Undue hardship means that, taking into account the employer's size, financial resources and business needs, the accommodation would be "too difficult or too expensive to provide," EEOC says in guidance.
But accommodations don't need to be expensive or elaborate, and they can take many forms. Something as simple or inexpensive as a chair for an employee with a back problem or a nearby container of orange juice for a worker with diabetes may be enough. The EEOC clearly takes the position that modifying a workplace policy because of an employee's disability can be a reasonable accommodation, it has explained. Another reasonable accommodation may involve additional leave time beyond what is otherwise provided.

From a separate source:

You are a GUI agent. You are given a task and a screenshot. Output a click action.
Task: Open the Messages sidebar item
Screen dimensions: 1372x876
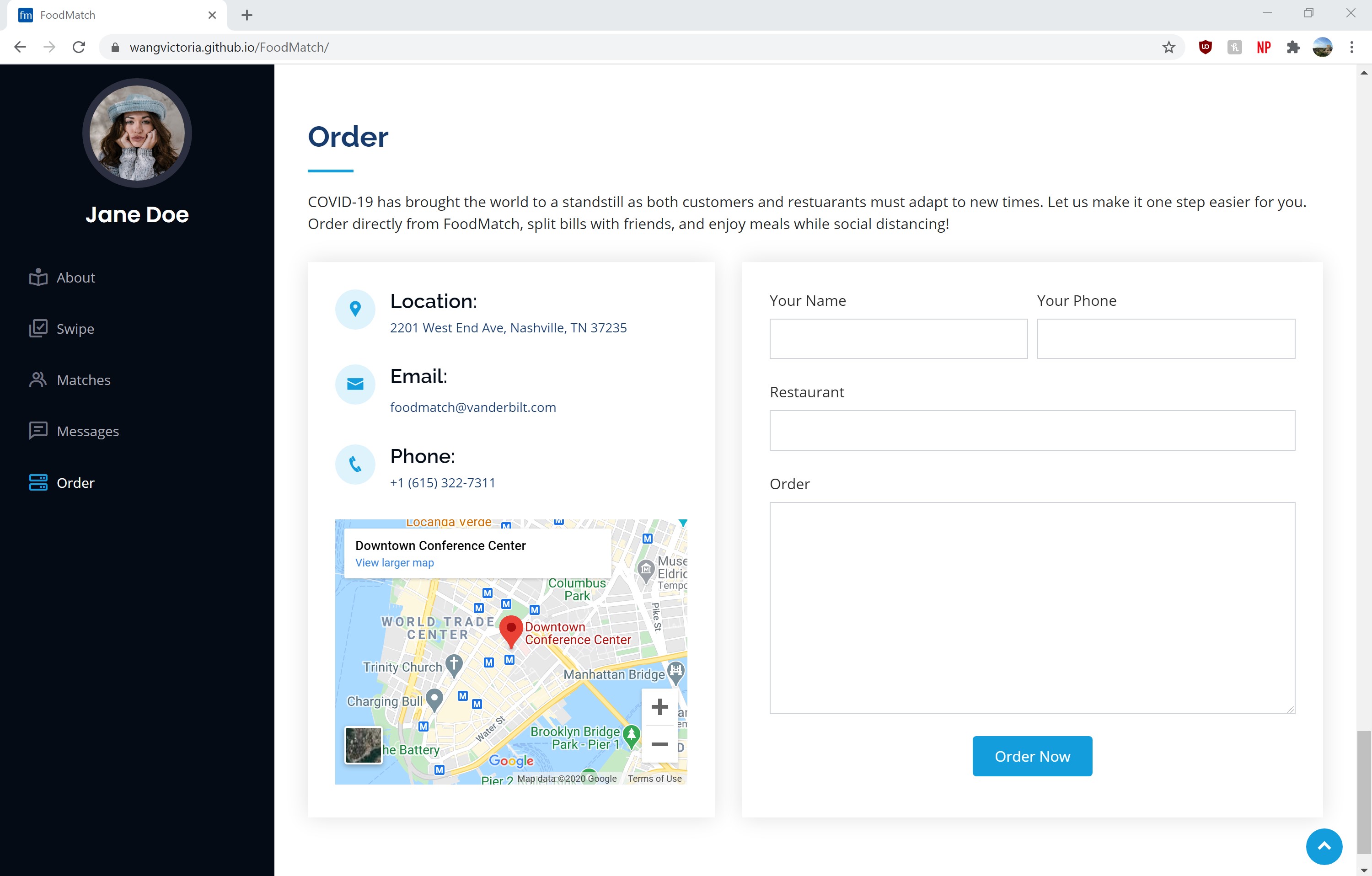click(88, 431)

Once an employee has requested an accommodation, experts recommend employers engage in an interactive process to identify possible solutions. Because the ADA does not require that accommodation requests be in writing or that specific language be used, experts say employers should develop a system that helps managers and supervisors recognize accommodation requests.
After the accommodation has been put into place, supervisors should follow up to make sure that it's working. If not, a new one should be pursued, David K. Fram, the director of ADA and EEO services for the National Employment Law Institute, has said.